Lesetext —
- - - - - - -

Alles, was in einem Kunstmuseum steht, ist Kunst. Alles? Hier scheiden sich die Geister. So mancher Künstler hat schon die bedeutendsten Interpretationen für etwas gefunden, das andere für Müll halten. Buchstäblich. Es ist kein Einzelfall, dass eine Putzfrau ein Kunstwerk weggewischt oder weggeworfen hat. Der Schaden: Unermesslich. Kunst ist eine Frage des Betrachtens. So gesehen kann einem Kunst jederzeit und überall begegnen: Beim Friseur, auf der Arbeit, beim Einkaufen. Oder beim Spazierengehen, wo ein Einkaufswagen auf der Wiese steht.
Ein Gedankenspiel
Wenn dieser Einkaufswagen auf dem Gelände eines Kunstmuseums stünde, wenn er den beeindruckenden Titel Einkaufswagen auf der Wiese hätte, wenn daneben Pablo Picasso stünde (schlechtes Beispiel, dann wäre der Titel ja auf Spanisch und der Künstler tot) und wenn die Kuratorin eine überzeugende Interpretation anbringen würde, dann wäre das Kunst. Niemand würde sich fragen: Wie kommt denn der Einkaufswagen hierher? Nein, man würde denken: Was hat sich der Künstler wohl dabei gedacht?
An dieser Stelle hilft die Kuratorin mit einer ausführlichen Erläuterung weiter:
Wir stehen hier vor einer Installation des berühmten Künstlers *** mit dem Titel: „Einkaufswagen auf der Wiese“. Die Technik ist so speziell, dass es keinen Namen dafür gibt. Deshalb beschreibe ich Sie Ihnen in wenigen Worten: Der Künstler kaufte einen Einkaufswagen, entschied sich für den passenden Hintergrund und verbot, das Gras zu mähen. Dann stellte er den Wagen im 40°-Winkel parallel zum Bach auf. Man könnte auch sagen: Die Wiese ist die Leinwand und der Einkaufswagen das Öl. Die Installation ist im Juni 2015 in Erlangen entstanden.

- - - - - - -

Gestellte Aufgabe —
Gib den Abschnitt des Lesetextes über den Einkaufswagen auf der Wiese von „Alles, was in“ bis „der Wiese steht.“ wortgetreu wieder. Die Daten spielen hierbei keine Rolle.

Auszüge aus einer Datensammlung
- - - - - - -

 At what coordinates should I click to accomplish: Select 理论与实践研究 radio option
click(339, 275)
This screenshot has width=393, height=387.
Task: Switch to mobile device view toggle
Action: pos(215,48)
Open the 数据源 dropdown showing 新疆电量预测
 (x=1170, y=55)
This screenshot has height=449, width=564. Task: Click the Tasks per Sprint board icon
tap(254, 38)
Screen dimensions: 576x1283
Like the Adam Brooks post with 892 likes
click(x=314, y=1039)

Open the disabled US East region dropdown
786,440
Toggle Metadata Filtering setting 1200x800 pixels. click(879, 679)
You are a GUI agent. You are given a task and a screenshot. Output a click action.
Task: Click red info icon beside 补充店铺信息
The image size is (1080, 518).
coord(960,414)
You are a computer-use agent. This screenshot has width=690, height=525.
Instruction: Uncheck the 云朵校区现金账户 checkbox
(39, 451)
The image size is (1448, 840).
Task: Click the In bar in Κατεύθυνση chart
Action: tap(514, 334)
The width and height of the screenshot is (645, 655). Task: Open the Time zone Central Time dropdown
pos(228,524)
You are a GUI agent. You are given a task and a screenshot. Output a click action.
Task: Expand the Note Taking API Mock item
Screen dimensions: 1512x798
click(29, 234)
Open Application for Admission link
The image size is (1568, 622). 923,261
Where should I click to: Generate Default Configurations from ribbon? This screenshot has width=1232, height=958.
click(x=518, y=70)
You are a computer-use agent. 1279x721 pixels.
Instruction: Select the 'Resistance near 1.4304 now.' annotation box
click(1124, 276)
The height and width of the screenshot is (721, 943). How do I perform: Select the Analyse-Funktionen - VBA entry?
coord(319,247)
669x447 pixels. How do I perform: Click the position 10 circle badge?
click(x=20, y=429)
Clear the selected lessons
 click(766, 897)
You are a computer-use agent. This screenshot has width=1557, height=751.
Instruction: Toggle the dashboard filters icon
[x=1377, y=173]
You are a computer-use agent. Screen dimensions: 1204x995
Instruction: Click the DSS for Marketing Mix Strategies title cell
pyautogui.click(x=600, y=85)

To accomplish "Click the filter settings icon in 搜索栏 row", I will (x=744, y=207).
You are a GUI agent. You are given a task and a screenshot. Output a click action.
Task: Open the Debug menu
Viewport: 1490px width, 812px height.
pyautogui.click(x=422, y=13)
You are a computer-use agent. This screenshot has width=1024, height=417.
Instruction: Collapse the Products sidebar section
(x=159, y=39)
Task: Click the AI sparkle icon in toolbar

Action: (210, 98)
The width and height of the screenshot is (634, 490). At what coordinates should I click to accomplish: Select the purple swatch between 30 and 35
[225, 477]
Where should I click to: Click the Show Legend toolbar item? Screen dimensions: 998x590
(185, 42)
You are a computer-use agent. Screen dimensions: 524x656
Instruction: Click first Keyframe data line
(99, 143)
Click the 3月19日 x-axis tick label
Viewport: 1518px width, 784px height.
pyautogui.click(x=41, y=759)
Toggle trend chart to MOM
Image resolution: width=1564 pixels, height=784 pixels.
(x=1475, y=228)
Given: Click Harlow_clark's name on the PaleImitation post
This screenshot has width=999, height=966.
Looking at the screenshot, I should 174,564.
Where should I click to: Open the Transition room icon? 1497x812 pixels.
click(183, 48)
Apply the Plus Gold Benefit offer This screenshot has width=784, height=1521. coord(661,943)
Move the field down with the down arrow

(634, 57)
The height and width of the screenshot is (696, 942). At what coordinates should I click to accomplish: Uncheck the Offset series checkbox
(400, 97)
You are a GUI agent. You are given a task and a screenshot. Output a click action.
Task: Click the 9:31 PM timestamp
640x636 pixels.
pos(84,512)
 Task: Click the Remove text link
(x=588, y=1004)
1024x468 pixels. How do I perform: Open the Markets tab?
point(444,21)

- - - - - - -

Antwort —
Alles, was in einem Kunstmuseum steht, ist Kunst. Alles? Hier scheiden sich die Geister. So mancher Künstler hat schon die bedeutendsten Interpretationen für etwas gefunden, das andere für Müll halten. Buchstäblich. Es ist kein Einzelfall, dass eine Putzfrau ein Kunstwerk weggewischt oder weggeworfen hat. Der Schaden: Unermesslich. Kunst ist eine Frage des Betrachtens. So gesehen kann einem Kunst jederzeit und überall begegnen: Beim Friseur, auf der Arbeit, beim Einkaufen. Oder beim Spazierengehen, wo ein Einkaufswagen auf der Wiese steht.